The 1789 inauguration of George Washington as the first President of the United States under the Constitution was a very important event. It established several precedents for inaugurations that have withstood the test of time, including many religious activities. Congress had set up a basic procedure for the inauguration but there were some of the details that Washington added in himself during this historic event — such as the phrase “so help me God” after the oath and the practice of giving an inauguration address. Below, from WallBuilders’ collection, is a May 3, 1789 excerpt of an eyewitness account of the inauguration that was printed in the newspaper, Gazette of the United States (May 9-May 13, 1789).

Philadelphia, May 8.

Extract of a letter from New-York, May 3.

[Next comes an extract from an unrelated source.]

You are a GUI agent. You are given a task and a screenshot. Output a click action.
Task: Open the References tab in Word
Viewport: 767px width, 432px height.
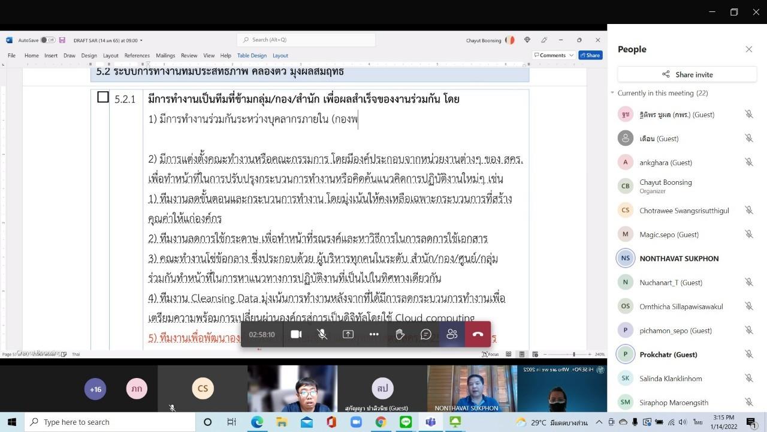137,55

“I was extremely anxious to arrive here, in order to be present at the meeting of the President and the two Houses. That event, however, did not take place til Thursday last, when The President was qualified was qualified in the open gallery of the Congress House, in the sight of many thousand people. The scene was solemn and awful, beyond description. It would seem extraordinary, that the administration of an oath, a ceremony so very common and familiar, should, in so great a degree excite the public curiosity. But the circumstances of his election—the impression of his past services—the concourse of spectators—the devout fervency with which he repeated the oath—and the reverential manner in which he bowed down and kissed the sacred volume—all these conspired to render it one of the most august and interesting spectacle ever exhibited on this globe. It seemed, from the number of witnesses, to be a solemn appeal to Heaven and earth at once, Upon the subject of this great and good Man, I may, ‘perhaps, be an enthusiast; but I confess, that I was under an awful and religious persuasion, that the gracious Ruler of the universe was looking down at that moment with peculiar complacency on an act, which to a part of his creatures was so very important. Under this impression, when the Chancellor pronounced, in a very feeble manner, “Long live George Washington,” my sensibility was wound up to such a pitch, that I could do no more than wave my hat with the rest, without the power of joining in the repeated acclamations which rent the air.”